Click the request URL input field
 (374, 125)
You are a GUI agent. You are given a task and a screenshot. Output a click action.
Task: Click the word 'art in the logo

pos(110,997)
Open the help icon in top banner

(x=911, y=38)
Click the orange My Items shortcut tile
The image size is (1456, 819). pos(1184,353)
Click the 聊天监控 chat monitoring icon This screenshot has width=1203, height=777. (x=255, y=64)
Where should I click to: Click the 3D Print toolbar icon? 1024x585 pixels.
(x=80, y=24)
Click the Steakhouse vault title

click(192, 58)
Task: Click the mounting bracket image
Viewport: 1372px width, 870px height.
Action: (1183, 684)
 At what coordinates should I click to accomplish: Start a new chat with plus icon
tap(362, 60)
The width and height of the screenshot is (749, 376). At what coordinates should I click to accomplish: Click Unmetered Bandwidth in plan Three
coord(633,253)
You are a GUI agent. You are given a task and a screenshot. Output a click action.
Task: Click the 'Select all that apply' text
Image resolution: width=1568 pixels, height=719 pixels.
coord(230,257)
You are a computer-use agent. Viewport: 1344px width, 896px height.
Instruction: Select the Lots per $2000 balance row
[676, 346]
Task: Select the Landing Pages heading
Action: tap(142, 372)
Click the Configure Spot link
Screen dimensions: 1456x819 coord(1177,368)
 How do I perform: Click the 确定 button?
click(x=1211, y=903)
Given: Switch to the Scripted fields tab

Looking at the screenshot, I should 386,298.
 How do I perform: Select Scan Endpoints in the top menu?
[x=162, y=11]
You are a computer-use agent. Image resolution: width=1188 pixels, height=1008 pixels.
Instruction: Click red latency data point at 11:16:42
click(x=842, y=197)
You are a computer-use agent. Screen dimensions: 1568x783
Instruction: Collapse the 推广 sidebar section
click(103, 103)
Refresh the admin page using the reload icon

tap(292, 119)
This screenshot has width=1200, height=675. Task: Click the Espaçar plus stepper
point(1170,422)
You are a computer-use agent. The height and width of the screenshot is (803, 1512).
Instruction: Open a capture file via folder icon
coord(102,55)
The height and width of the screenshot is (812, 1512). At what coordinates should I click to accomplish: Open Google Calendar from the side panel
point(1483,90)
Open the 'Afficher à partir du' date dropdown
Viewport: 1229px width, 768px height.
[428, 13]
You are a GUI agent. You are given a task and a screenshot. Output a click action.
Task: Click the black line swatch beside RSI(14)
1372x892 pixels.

▶ _Exercise objective_
Turn the lines of the records above, from the line containing "Open the help icon in top banner" through the line containing "coord(633,253)", into a numbered list. Leave out the blank lines.

▶ _Exercise result_
1. Open the help icon in top banner
2. (x=911, y=38)
3. Click the orange My Items shortcut tile
4. The image size is (1456, 819). pos(1184,353)
5. Click the 聊天监控 chat monitoring icon This screenshot has width=1203, height=777. (x=255, y=64)
6. Where should I click to: Click the 3D Print toolbar icon? 1024x585 pixels.
7. (x=80, y=24)
8. Click the Steakhouse vault title
9. click(192, 58)
10. Task: Click the mounting bracket image
11. Viewport: 1372px width, 870px height.
12. Action: (1183, 684)
13.  At what coordinates should I click to accomplish: Start a new chat with plus icon
14. tap(362, 60)
15. The width and height of the screenshot is (749, 376). At what coordinates should I click to accomplish: Click Unmetered Bandwidth in plan Three
16. coord(633,253)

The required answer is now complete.